In its filing, SoFi claims that the repayment pause has caused the company enormous damages, with the initial onset of the pause instigating a precipitous drop in volume of 75 percent and a loss of $300 to $400 million in total revenues & $150 to $200 million in profits since March 2020. With even a slim understanding of the marketplace, it’s obvious how the pause has harmed SoFi’s business.

SoFi does not argue that the entirety of the pause has been unlawful. Rather, it argues that the last extension, enacted explicitly to give time for the Supreme Court to rule on the legality of President Biden’s student-loan-cancellation plan, exceeds the authority granted by the Health and Economic Recovery Omnibus Emergency Solutions (HEROES) Act.

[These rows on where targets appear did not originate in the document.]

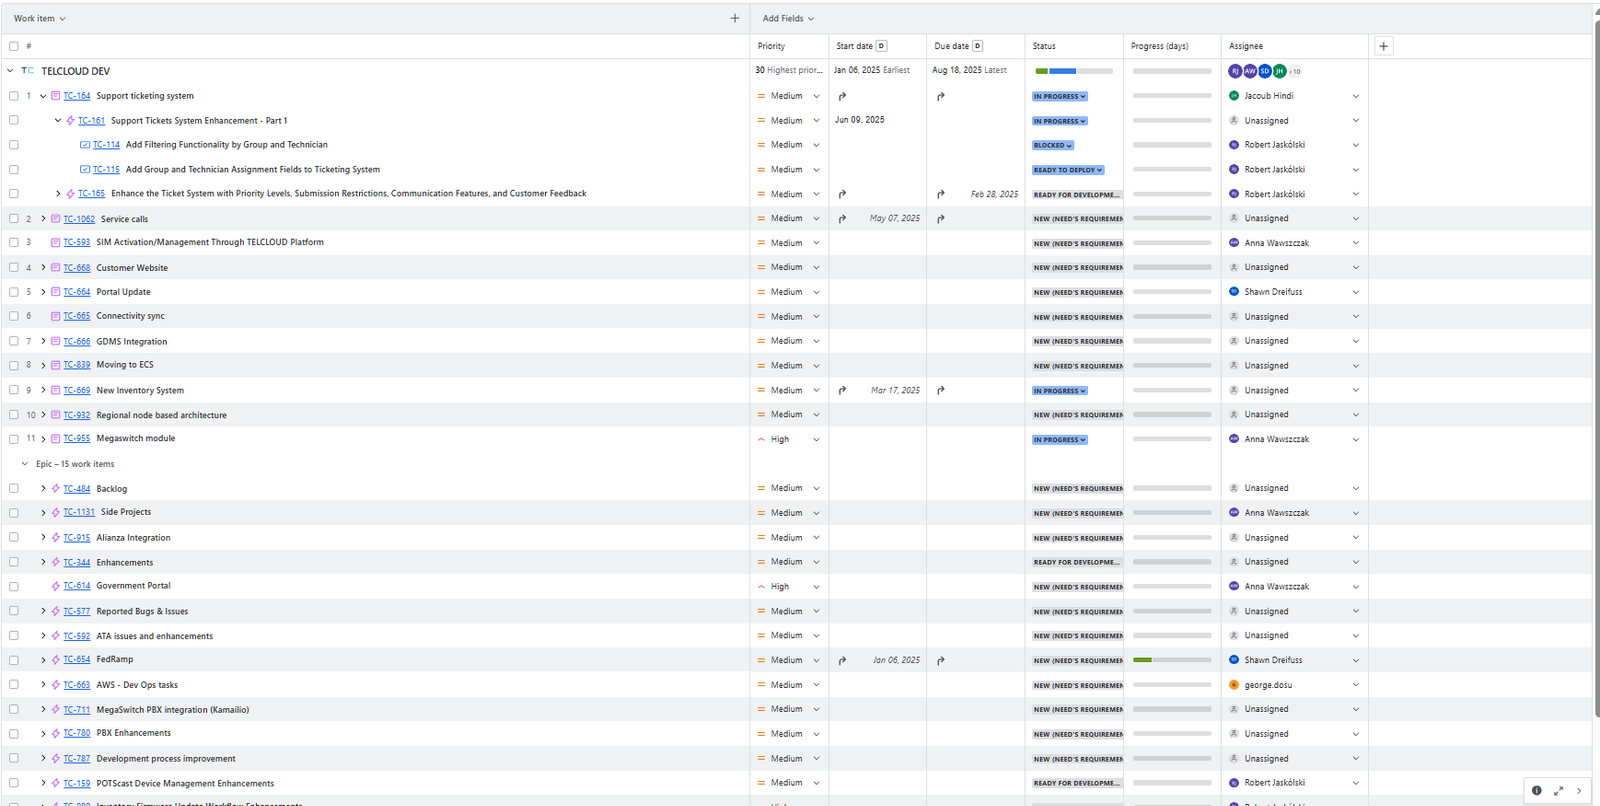This screenshot has width=1600, height=806.
Task: Click the plus icon beside Work item header
Action: pyautogui.click(x=735, y=18)
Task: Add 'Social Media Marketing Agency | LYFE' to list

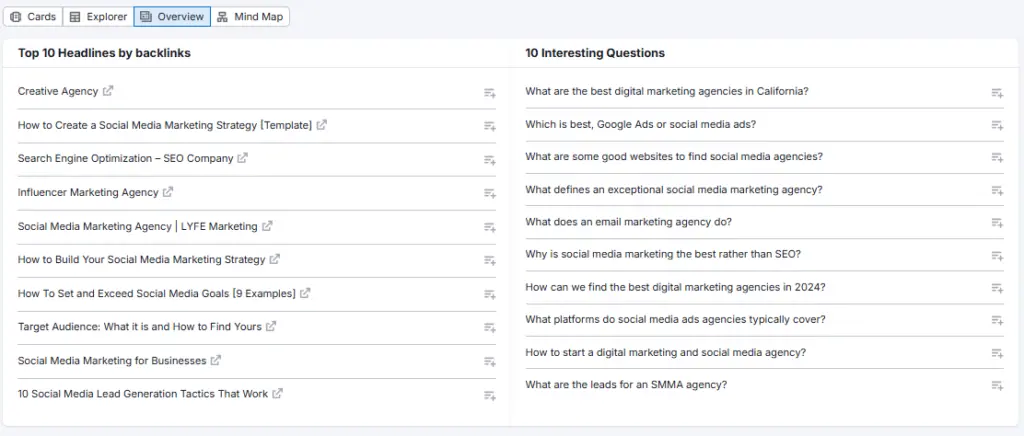Action: point(490,228)
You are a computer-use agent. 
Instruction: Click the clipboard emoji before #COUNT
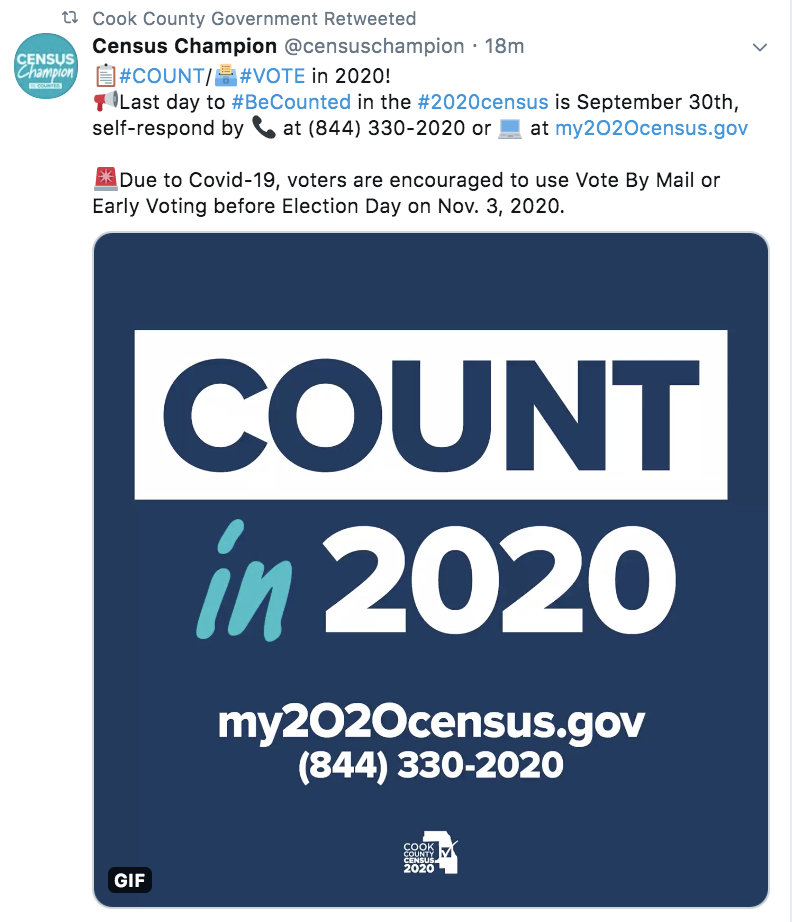tap(104, 75)
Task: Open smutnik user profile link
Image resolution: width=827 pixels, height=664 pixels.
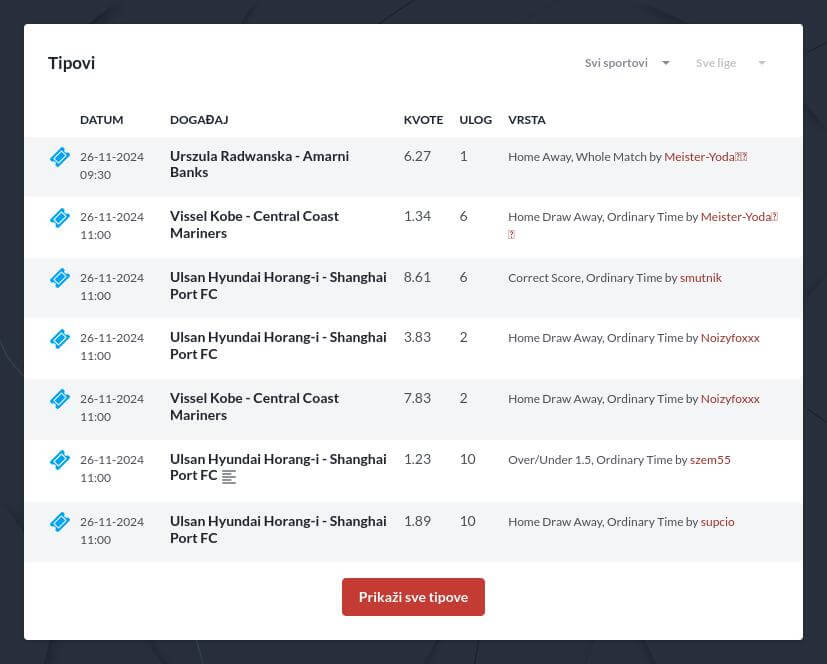Action: click(700, 278)
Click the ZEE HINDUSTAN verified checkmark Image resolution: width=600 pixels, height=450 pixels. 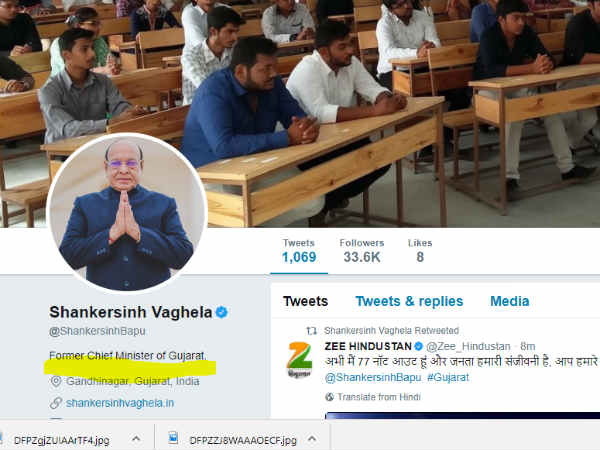coord(419,346)
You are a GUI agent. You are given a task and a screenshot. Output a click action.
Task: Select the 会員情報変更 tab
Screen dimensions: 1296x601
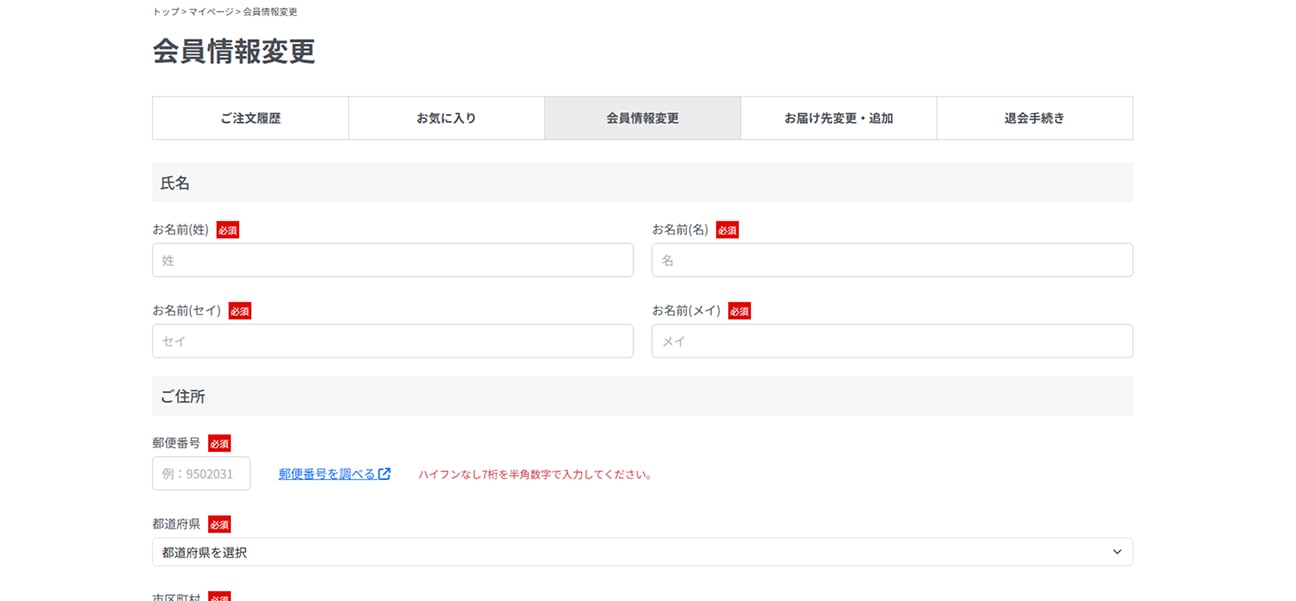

This is in contrast to previous extensions, which the White House argued were justified by the continuing national emergency caused by Covid-19. Pinning the extension to the national emergency allowed it to fall under the authority explicitly granted by the HEROES Act.

Even if the White House wanted to revise the justification of the latest extension of the pause, it would be a hard sell considering that the White House announced it would end the Covid-19 national emergency on May 11. A pause on student-loan repayment that extends beyond that date would be even harder to justify on the basis of an ongoing pandemic.

Why would SoFi, a company that relies on its good name to recruit clients, aim to strike down a program that would hurt the people it aims to please?

Partially because SoFi really doesn’t have a lot left to lose. As the generosity of the student-loan program continues to expand, the opportunity for SoFi’s defining business model to sustain it will continue to shrink. Without a bold stand, the student-loan-refinancing business is destined to shrivel. And if SoFi’s diversification of its business into the consumer-banking marketplace in 2022 is any indication, it already was anticipating this outcome.

The restart of student-loan repayment is overdue, but an abrupt restart of federal student-loan repayment will likely be disastrous. Borrowers are out of the habit of making payments on their debt, and this inertia alone will likely cause a huge share of borrowers to quickly become delinquent on their debts when the first round of payments comes due. It’s also not clear if the Department of Education has done the homework on restarting student-loan collection. The department itself doesn’t collect student loans, but rather contracts with third-party financial institutions — servicers — to collect these loans according to certain specifications. It isn’t clear that servicers are ready or have been properly instructed on how to restart this behemoth of a program, despite the White House promises that student-loan repayment will resume at some point this year.

SoFi is suing over the extension that has already occurred, but the real battle is over what is to come. While President Biden has committed to restarting student-loan repayment once the Supreme Court rules on the legality of his loan cancellation plan, there’s going to be an awful lot of political pressure for him to extend the pause once again. The outcome of this case could have an outsized impact on the future of federal student-loan policy and the financial lives of millions of American borrowers.

Editor’s note: This article originally understated the extent of SoFi’s estimated losses. 

Beth Akers is a senior fellow at the American Enterprise Institute.